**MATERIAL FOR THIS TASK:**
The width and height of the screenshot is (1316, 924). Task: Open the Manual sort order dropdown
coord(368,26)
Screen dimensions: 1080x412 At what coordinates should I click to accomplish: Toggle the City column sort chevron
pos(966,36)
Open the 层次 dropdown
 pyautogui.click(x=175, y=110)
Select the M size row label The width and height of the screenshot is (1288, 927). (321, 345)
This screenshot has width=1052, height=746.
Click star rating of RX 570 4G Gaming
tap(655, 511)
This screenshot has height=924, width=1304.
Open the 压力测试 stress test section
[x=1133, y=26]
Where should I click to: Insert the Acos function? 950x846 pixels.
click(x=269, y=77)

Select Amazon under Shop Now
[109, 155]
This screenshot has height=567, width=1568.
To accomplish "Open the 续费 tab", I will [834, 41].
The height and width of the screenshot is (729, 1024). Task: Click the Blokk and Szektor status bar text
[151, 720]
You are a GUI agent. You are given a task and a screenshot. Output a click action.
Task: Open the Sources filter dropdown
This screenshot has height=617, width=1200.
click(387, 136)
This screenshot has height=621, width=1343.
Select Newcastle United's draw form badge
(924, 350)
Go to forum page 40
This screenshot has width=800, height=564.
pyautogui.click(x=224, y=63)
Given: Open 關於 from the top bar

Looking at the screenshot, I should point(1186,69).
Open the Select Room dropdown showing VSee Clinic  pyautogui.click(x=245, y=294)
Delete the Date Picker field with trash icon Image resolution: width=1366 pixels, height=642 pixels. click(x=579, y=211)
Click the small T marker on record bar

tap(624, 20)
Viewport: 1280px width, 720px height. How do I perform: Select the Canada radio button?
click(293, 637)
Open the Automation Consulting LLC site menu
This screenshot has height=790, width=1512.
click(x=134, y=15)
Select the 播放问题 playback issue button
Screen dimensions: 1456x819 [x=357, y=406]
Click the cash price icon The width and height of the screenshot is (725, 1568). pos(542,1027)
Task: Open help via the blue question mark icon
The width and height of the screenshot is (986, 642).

**HOW TO COMPLETE THIS TASK:** Only an exact copy of the listing above, from its first line up to and including the line with "This screenshot has height=567, width=1568.", counts as the answer.

**ANSWER SPACE:**
The width and height of the screenshot is (1316, 924). Task: Open the Manual sort order dropdown
coord(368,26)
Screen dimensions: 1080x412 At what coordinates should I click to accomplish: Toggle the City column sort chevron
pos(966,36)
Open the 层次 dropdown
 pyautogui.click(x=175, y=110)
Select the M size row label The width and height of the screenshot is (1288, 927). (321, 345)
This screenshot has width=1052, height=746.
Click star rating of RX 570 4G Gaming
tap(655, 511)
This screenshot has height=924, width=1304.
Open the 压力测试 stress test section
[x=1133, y=26]
Where should I click to: Insert the Acos function? 950x846 pixels.
click(x=269, y=77)

Select Amazon under Shop Now
[109, 155]
This screenshot has height=567, width=1568.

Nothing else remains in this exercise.